• **Task description**
Through to the final line, write out the records below exactly, omitting any images they contain.

• **Supplied material**
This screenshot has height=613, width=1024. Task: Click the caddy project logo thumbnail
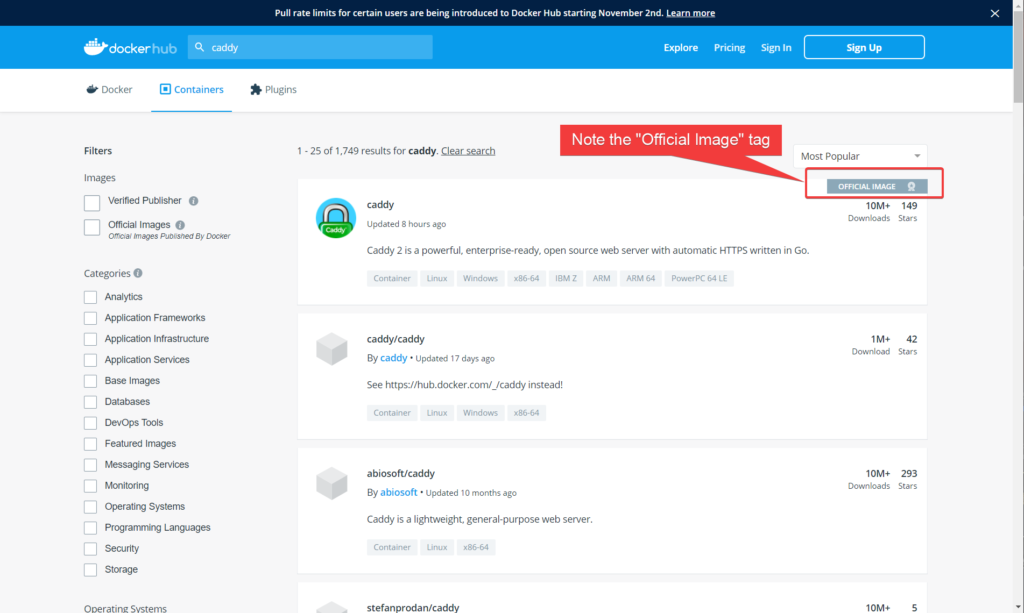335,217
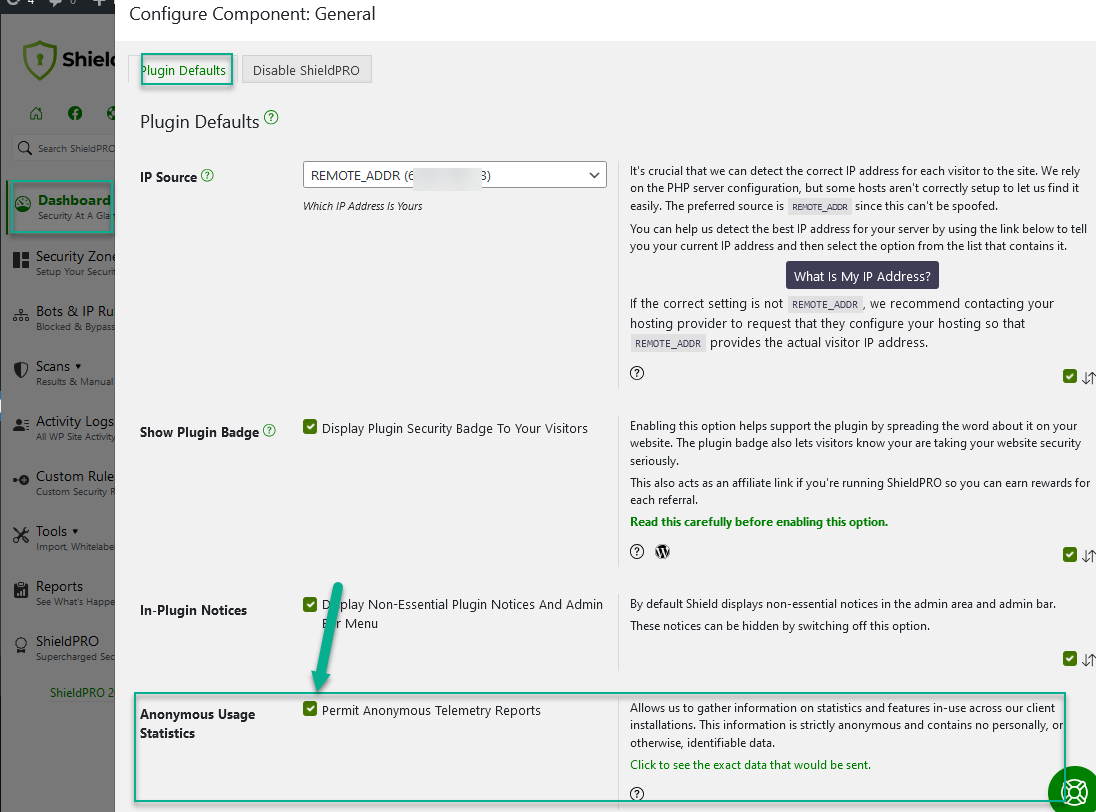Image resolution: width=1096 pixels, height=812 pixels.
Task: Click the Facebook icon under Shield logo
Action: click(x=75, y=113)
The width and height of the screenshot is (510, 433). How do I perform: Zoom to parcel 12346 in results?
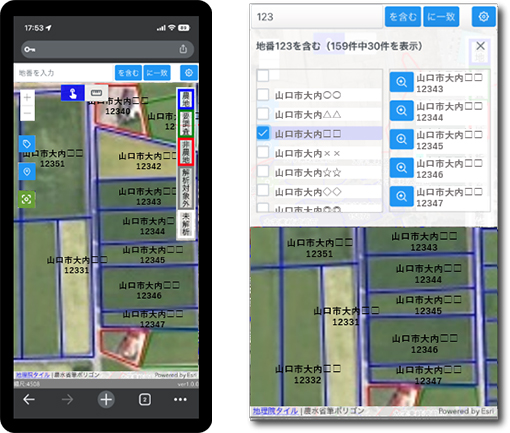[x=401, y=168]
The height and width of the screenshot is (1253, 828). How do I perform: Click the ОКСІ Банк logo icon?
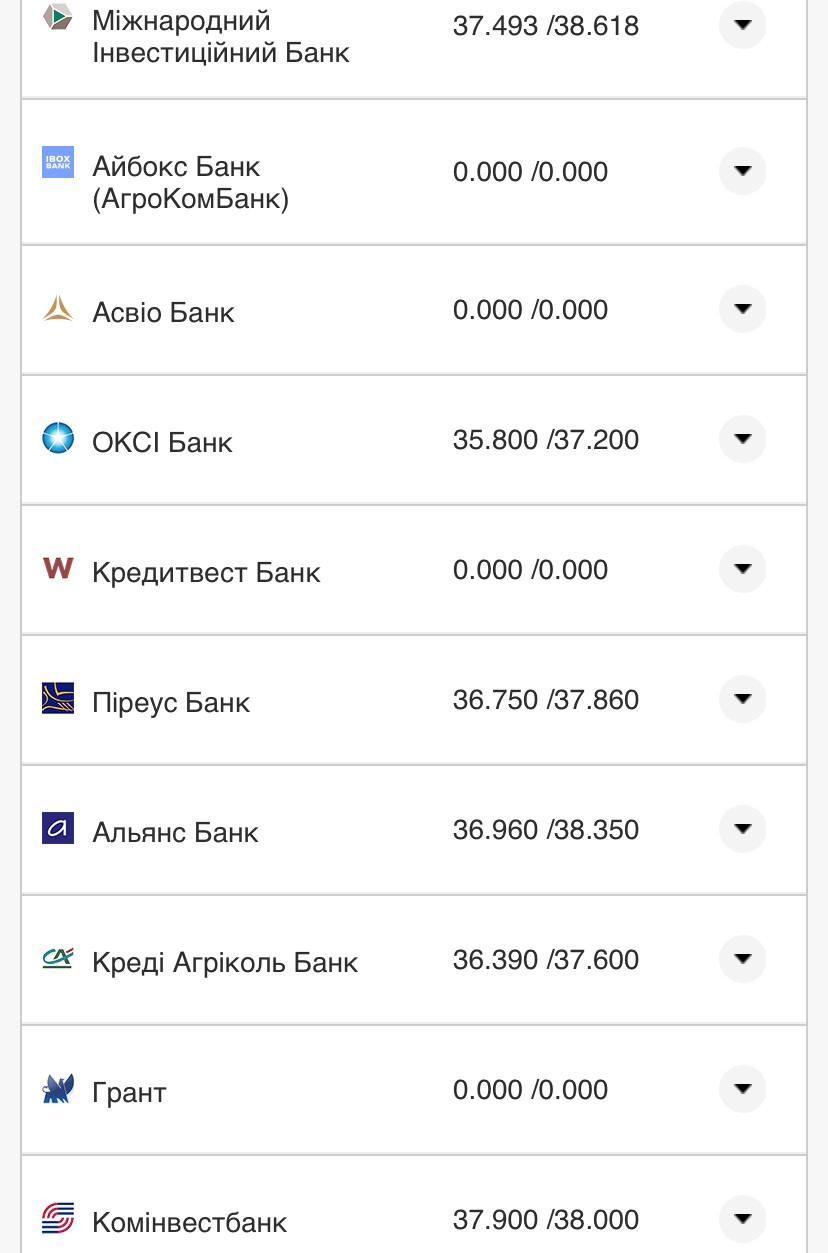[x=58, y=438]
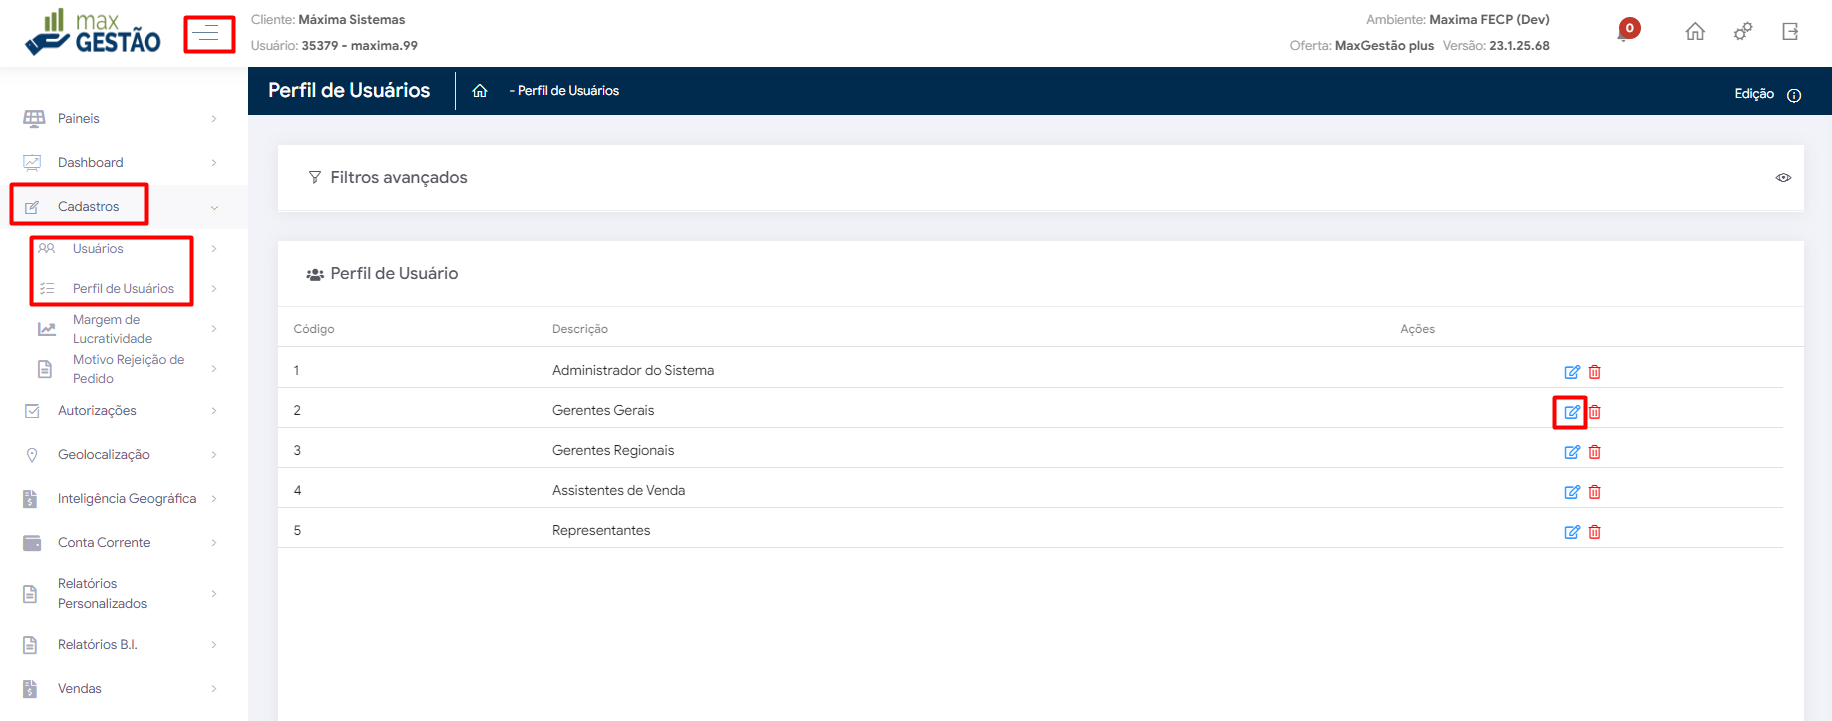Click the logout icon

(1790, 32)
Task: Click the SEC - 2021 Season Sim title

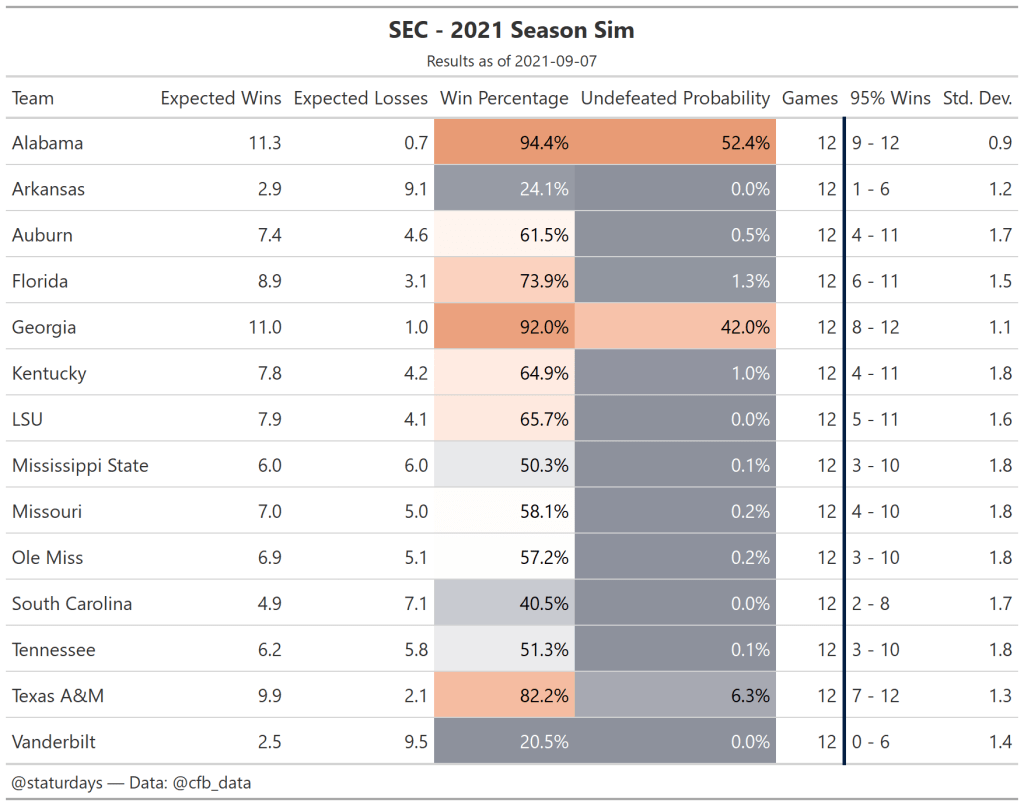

• **Answer to the exercise**
This screenshot has height=613, width=1024. Task: Click the caddy project logo thumbnail
335,217
Image resolution: width=1096 pixels, height=812 pixels.
Task: Click the Facebook icon under Shield logo
Action: click(x=75, y=113)
The width and height of the screenshot is (510, 433). How do I perform: Zoom to parcel 12346 in results?
[x=401, y=168]
The height and width of the screenshot is (1253, 828). How do I perform: Click the ОКСІ Банк logo icon?
[x=58, y=438]
Click the logout icon

(1790, 32)
Task: Click the SEC - 2021 Season Sim title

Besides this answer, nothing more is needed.